Collected data
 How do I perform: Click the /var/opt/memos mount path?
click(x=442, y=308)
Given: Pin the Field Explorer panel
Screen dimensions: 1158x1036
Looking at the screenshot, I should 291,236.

→ **EXERCISE BRIEF**
Copy each line of the data exactly, please.

→ **RESPONSE**
 How do I perform: Click the /var/opt/memos mount path?
click(x=442, y=308)
Given: Pin the Field Explorer panel
Screen dimensions: 1158x1036
Looking at the screenshot, I should 291,236.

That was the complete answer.